__Work to be completed__:
Starting at the line that holds "The height and", restate every line word for word up to and including the last one in the listing below, and omit all pictures.
————————
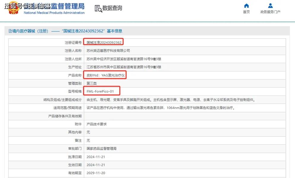Click the document icon before 境内医疗器械（注册）

click(10, 31)
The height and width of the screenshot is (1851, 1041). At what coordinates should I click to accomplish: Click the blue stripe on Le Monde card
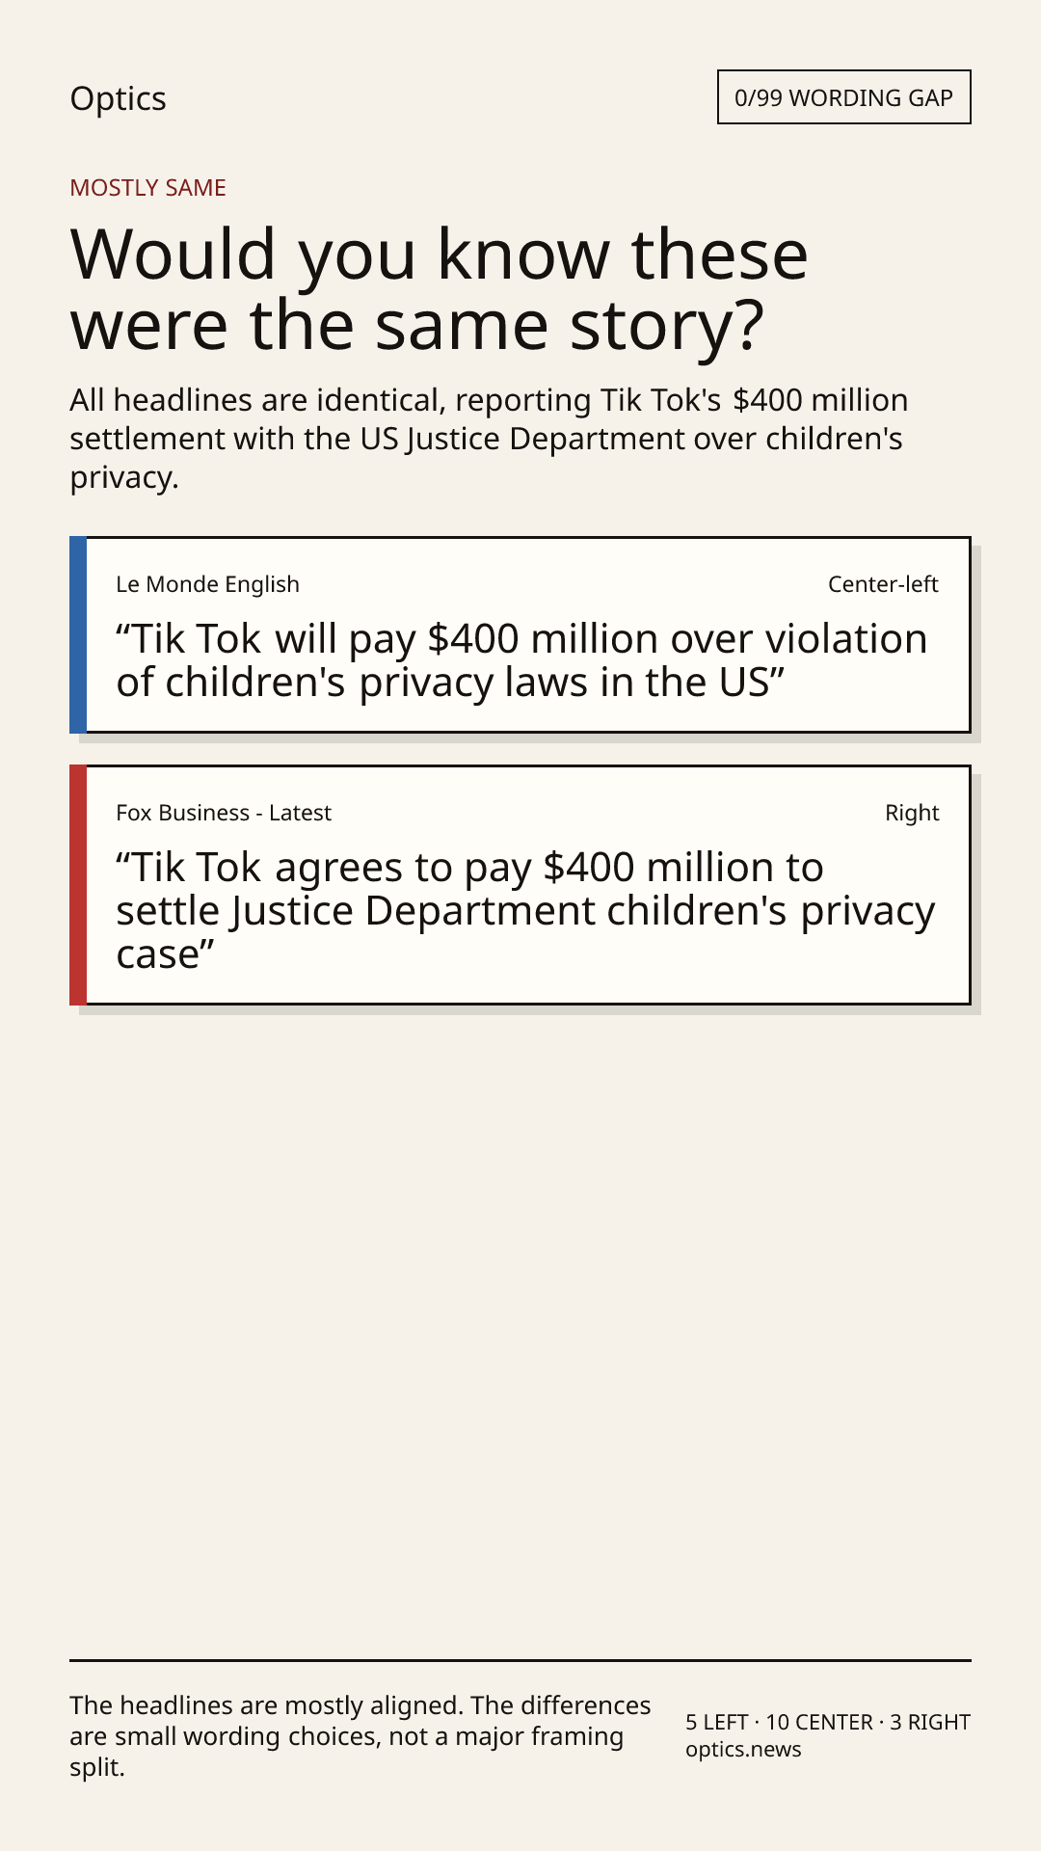[78, 635]
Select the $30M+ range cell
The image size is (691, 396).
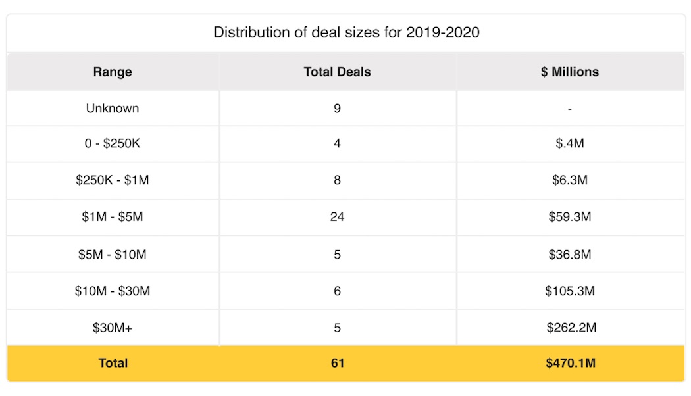[113, 327]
————————
__Problem solution__:
The height and width of the screenshot is (1851, 1041). At what coordinates should I click to accomplish: Click the blue stripe on Le Monde card
[78, 635]
Select the $30M+ range cell
The image size is (691, 396).
[113, 327]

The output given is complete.